With GenAI at the core of many enterprise workflows, including customer service, content generation and financial analysis, executives are left with a choice – do they build their own GenAI solutions, or do they buy off-the-shelf models?
There are clear upsides and downsides to both approaches. The right path depends on budgets, long-term ambitions, and an organisation’s appetite for complexity and patience.
The argument for off-the-shelf AI
For many organisations, buying GenAI is the simplest place to start. Off-the-shelf tools offer speed, cost efficiency and far less operational complexity. In practice, this often means using GenAI to support customer service teams, automate the summarisation of reports and meetings, or improve how employees find and use information across internal systems.
These models are pre-trained, tested at scale, and designed for ease of implementation, while most also boast proven performance. Buying also offers access to continuous innovation as vendors can push out updates and improvements faster than most in-house teams can manage.
Yet, limitations are becoming more apparent as enterprise use cases mature. Pre-trained models are typically designed for the average user, rather than the edge cases or proprietary requirements of specific industries or highly regulated environments.
Financial services offer a clear example. Banks and investment firms often need GenAI systems to work with sensitive, proprietary data, apply strict compliance rules and produce outputs that are auditable and explainable. Off-the-shelf models, optimised for broad applicability, can struggle to meet these demands when workflows deviate from standard patterns or require deep domain context.
In these scenarios, generic tools may fall short of supporting end-to-end operations smoothly, pushing organisations to consider building or customising GenAI solutions.
There is also the issue of data privacy and vendor lock in. Many GenAI models operate as black boxes, requiring data to be sent off-premises, which introduces concerns around security and compliance. The more important GenAI becomes to your operations, the more exposed you could be to licensing costs, dependency and widespread security risks.
When building in-house makes sense
By contrast, building your own GenAI solution helps guarantee it will have the nuanced, custom functionalities and features your company needs. A custom-built model can be tailored to your data, domain and workflows, integrating with existing systems and giving engineering teams the ability to iterate and improve the model over time. This can offer a competitive advantage while ensuring the privacy of your data.

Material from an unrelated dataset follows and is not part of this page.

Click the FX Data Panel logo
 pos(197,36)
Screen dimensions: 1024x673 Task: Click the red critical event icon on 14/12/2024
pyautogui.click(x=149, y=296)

But the costs are steep. Building an LLM model in house ranges from at least $1 to $2 million in the first year, with additional costs for maintenance, storage and updates making the overall cost close to the multi-million mark annually. And as AI capabilities continue to evolve rapidly, the requirement for regular updates, retraining and optimisation is only set to increase.
While a proprietary GenAI model might be a game-changer, it is inevitably a massive investment, not to mention the longer time to market and the risk of failure. It also requires the relevant team of skilled members to get the job done.
Part of the reason building in-house is so expensive is the cost of the specialised talent needed to make these models work at scale. The high-end GPUs used to train and run large models are scarce and costly, while the AI engineers, machine learning specialists and data scientists capable of delivering production-grade systems command premium salaries.
These pressures are being compounded by a widening technical skills gap across engineering. Demand for experienced AI and machine learning talent continues to outstrip supply, making teams difficult to hire and even harder to retain. According to a data analysis by LinkedIn, the average time to hire an engineer is now 49 days, longer than in many other professions, including finance, IT and healthcare, slowing progress and adding further cost to in-house GenAI initiatives.
Moving from AI pilots to long-term value
As generative AI cements itself within business strategy, the build-versus-buy dilemma becomes less about the technology and more about prioritisation. Neither method is universally correct, but the wrong choice can slow progress. The businesses that will succeed are those who assess their data maturity and risk tolerance alongside clear ROI goals and long-term value.